Lou Kennedy said that when her mother died in 2021, she reached out to Lexington-Richland School District 5 to see how they could honor her.
Nancy Wood wasn’t “mom” to Lou Kennedy when the Nephron Pharmaceuticals CEO was a student at Columbia’s Seven Oaks Elementary. She was “Mrs. Wood.”
Kennedy’s mother, who taught at the school for more than 30 years, insisted her daughter refer to her the same as the other students she instructed.
It was one of the memories Kennedy reflected on as she attended a ceremony to dedicate the Nancy Thomas Wood Outdoor Memorial Classroom, which Kennedy donated funds to create in the courtyard at the Lexington County school.
After the ceremony and ribbon cutting, which included Principal Christan English gifting Kennedy a copy of “The Giving Tree” and a student choir singing in appreciation, kids gathered happily on the classroom’s log-shaped benches to eat.
“Mrs. Kennedy, your mother, you, your friends and your family pretty much embody what I think of ‘The Giving Tree,’” English said, referring to the Shel Silverstein children’s book about a tree that gives of itself until it is nothing but a stump.
“Your contributions to not only Seven Oaks but to Columbia and South Carolina perfectly encapsulate this,” the principal said.
The students’ camaraderie after the ceremony likely stirred memories for Kennedy and Sam Konduros, CEO for Southeast Life Sciences and the founder/president of SK Strategies, who was the master of ceremonies for the event.
The lifelong friends met at age six while attending the school, Konduros recalled in his opening remarks.
The two looked back on the hijinks of their youth.
After the ceremony, Konduros remembered pulling a tooth and losing it in his nose during Mrs. Wood’s class, and how unflapped she was by his predicament
“She just kind of calmly said, ‘Class, please stay put,’ and dragged me to the nurse,” he said. “She was cool. I was scared.”
Kennedy reflected on how she was conversational from a young age.
“I spent a lot of time in the corner, as soon as you walk in room 106, with my hands in the air for talking too much. That was my corner,” she recalled in her speech. “And my mom would walk through and see me and go, ‘Oh my gosh, she's talking too much.’ So none of that has changed.”
Kennedy said that when her mother died in 2021, she reached out to Lexington-Richland School District 5 to see how they could honor her, eventually linking up with English who told her the school had been looking at an outdoor classroom.
“I'm thankful that the students get an outdoor space to learn,” she said. “I thought, ‘How perfect. My maiden name is Wood, [the benches look] like wood.”
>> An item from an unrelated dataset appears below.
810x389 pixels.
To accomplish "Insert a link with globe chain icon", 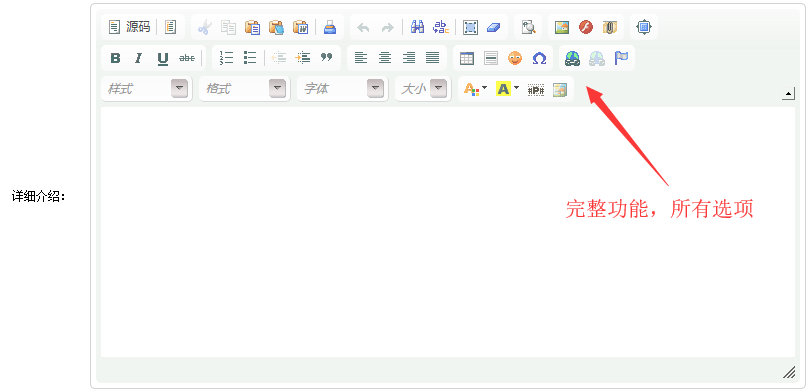I will pos(572,58).
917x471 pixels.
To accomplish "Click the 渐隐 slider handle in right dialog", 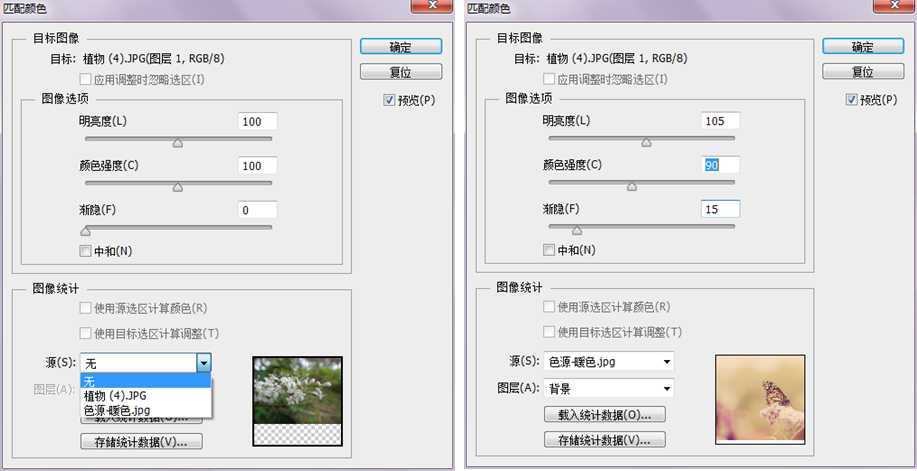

Nephron, the West Columbia-based company Kennedy leads, is no stranger to supporting educators. Since 2019, it has continued a program to hire teachers and administrators to provide auxiliary support to company operations — and to supplement their income. Konduros highlighted the program in his remarks.
After the ceremony, Kennedy said supporting elementary education is key to shaping the individuals who will grow up to lead businesses and government at the state level.
“These are our employees, our workforce, our future leaders,” she said. “And it's important to start right from the beginning.”